Après les événements commémoratifs (manifestation à Herstal, exposition, colloque) où la figure de Germaine est régulièrement évoquée (photo, archive sonore d’un meeting à La Ruche où elle prend la parole), il reprend son travail de biographe. En juin, nous rencontrons longuement Armand Borsu et son épouse Yvette Merveille. Une nouvelle rencontre avec Cécile Draps permet d’exhumer d’autres souvenirs et surtout quelques documents car Germaine, après la grève, a milité dans le parti communiste « chinois », comme elle se plaisait à la souligner. Enfin, Maxime Tondeur complète ses souvenirs glanés par un travail systématique de recherche documentaire au CArCoB, où il consulte la collection des journaux La Voix du peuple, Combat, ce qui apporte une nouvelle profondeur à ce portrait mais surtout, donne à lire des entretiens, des discours qu’elle a tenu comme « militante » de la grève des femmes de la FN, bref à saisir sa pensée et son regard sur la grève.
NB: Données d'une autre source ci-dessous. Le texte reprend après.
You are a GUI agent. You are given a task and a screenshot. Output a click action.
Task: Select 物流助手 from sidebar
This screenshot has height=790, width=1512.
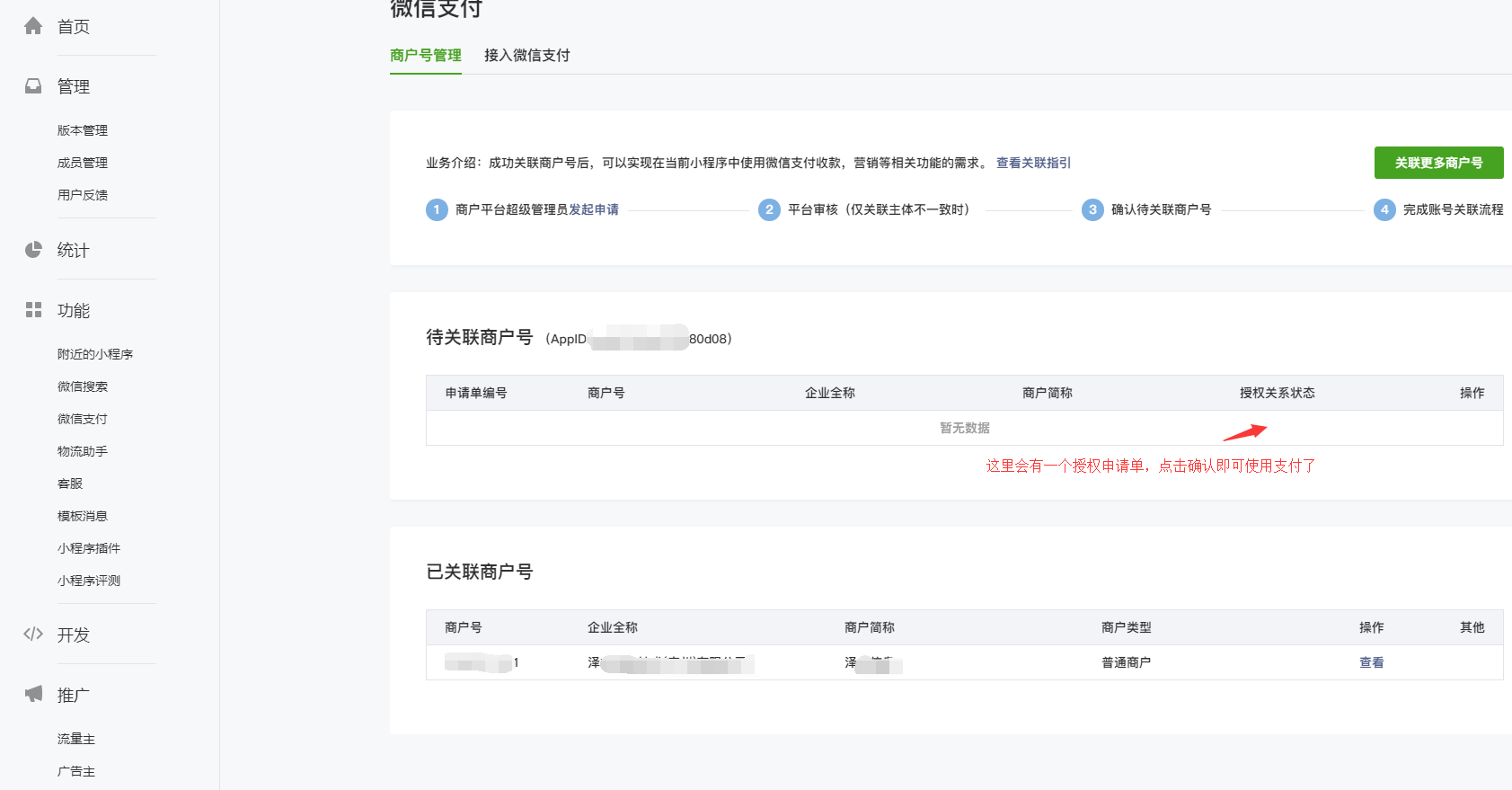point(83,451)
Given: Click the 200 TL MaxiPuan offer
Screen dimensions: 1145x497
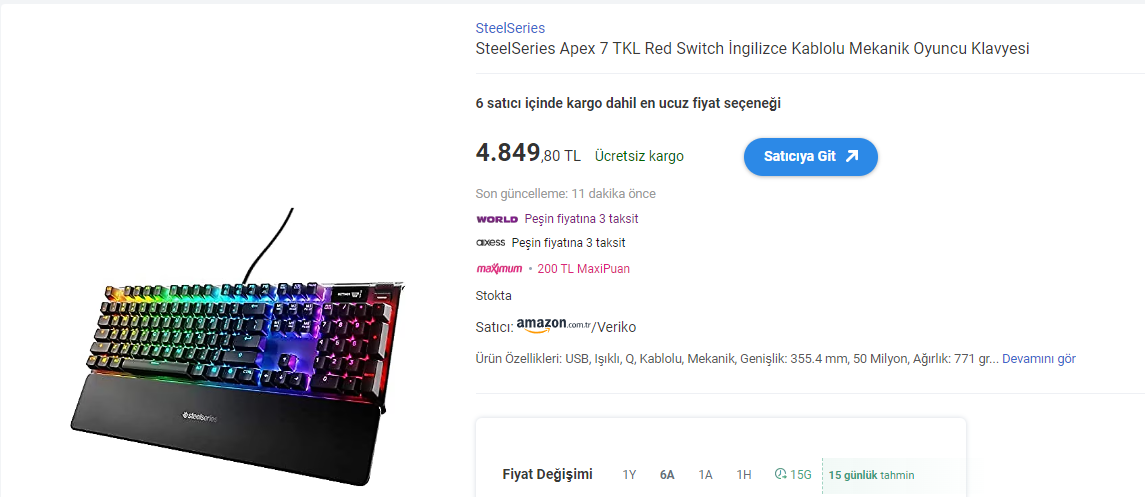Looking at the screenshot, I should (x=583, y=268).
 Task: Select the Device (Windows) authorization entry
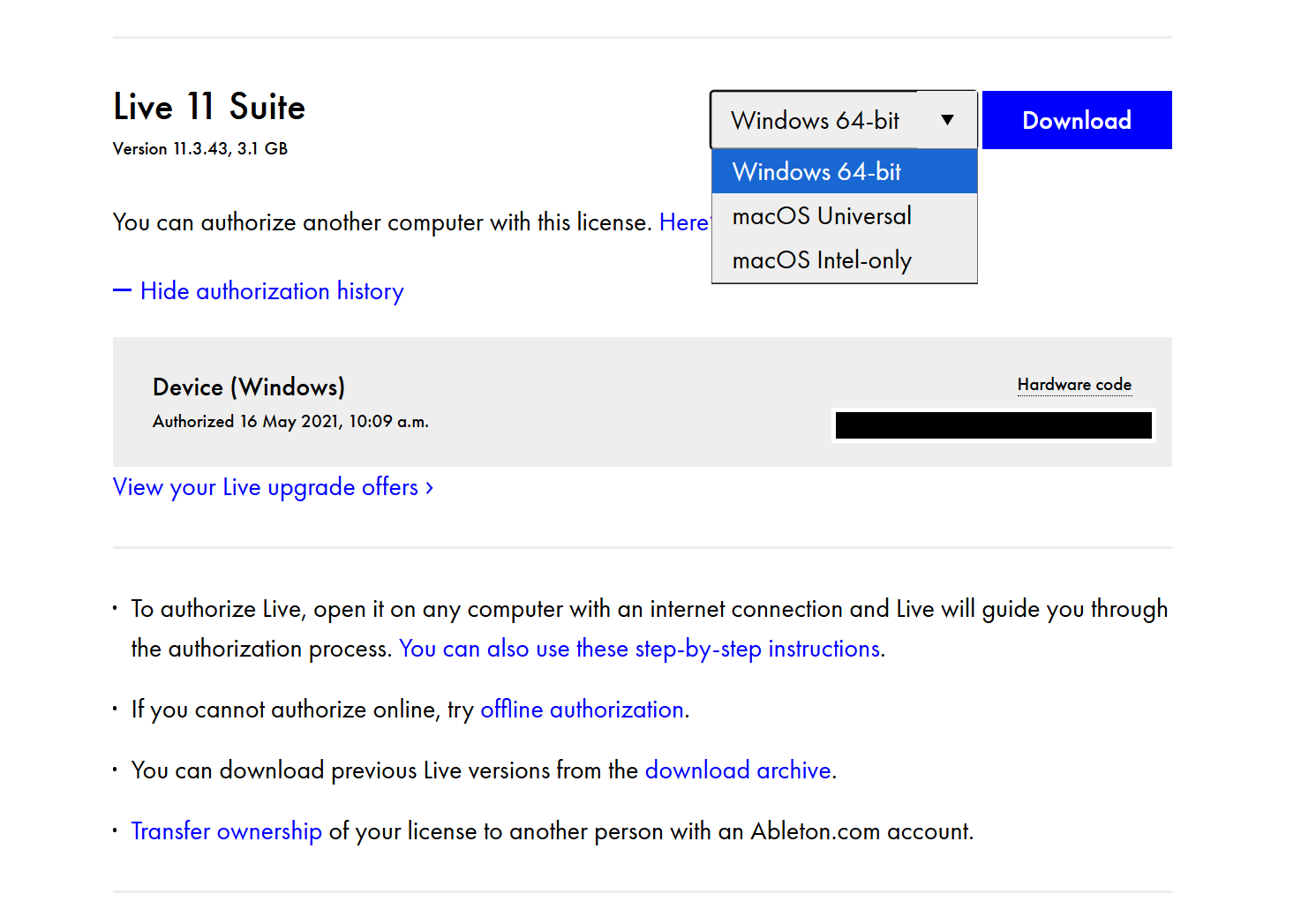[x=249, y=387]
Cette démarche volontariste de Maxime Tondeur, pour faire émerger, derrière un nom et un visage, l’histoire d’une militante, s’inscrit dans le droit fil, des objectifs du CARHOP, qui est de valoriser la mémoire ouvrière, avec les travailleurs, mais rejoint aussi le projet du Dictionnaire biographique du mouvement ouvrier de Belgique, qui est de garder les traces de ces ouvriers et ouvrières qui se sont engagés dans le mouvement social. Le travail réalisé par Maxime Tondeur se complète d’un travail dans les archives et, à ce titre, s’inscrit dans un des effets importants de la mobilisation autour du souvenir de la grève de février 1966. Maxime Tondeur apporte ainsi par sa quête, des pièces manquantes du puzzle de la grève de 1966 des ouvrières de la FN, et vient enrichir le récit que les historiens et historiennes avaient pu, avec plus ou moins de bonheur, retracer. C’est un premier effet de la mobilisation commémorative de 2016 mais il serait souhaitable que d’autres grévistes sortent de l’ombre et puissent se retrouver un instant sous les feux des projecteurs de l’histoire. C’est avec cet objectif, que nous avons sollicité Maxime Tondeur, pour apporter sa contribution, -en l’état- dans cette publication qui reprend les actes du colloque Les ouvrières de la FN écrivent l’histoire, Liège, 23 et 24 mars 2016. Appel est donc lancé pour que d’autres témoins apportent leur souvenirs et témoignages autour d’autres figures de la grève ou des grèves de la FN à Herstal ou ailleurs.
Marie-Thérèse Coenen
Sur les pas de Germaine Martens
Le but est de rédiger et publier une biographie de cette militante ouvrière communiste, un peu oubliée, afin de sceller dans le marbre son apport au mouvement ouvrier et syndical. Je les avais déjà rencontré le 16 février 2016, avec mon ami, collègue blogueur, Hubert Hedebouw, à l’occasion du défilé commémoratif des enfants des écoles pour le cinquantenaire de la grève (février 2016). Et j’écrivais alors dans ROUGEs-FLAMMEs, sous le contrôle d’Armand : « Lui, Armand Borsu, est le petit-fils de Germaine Martens, la ˝petite Germaine˝, une des dirigeantes de cette célèbre grève des femmes qui portait le slogan À travail égal, salaire égal.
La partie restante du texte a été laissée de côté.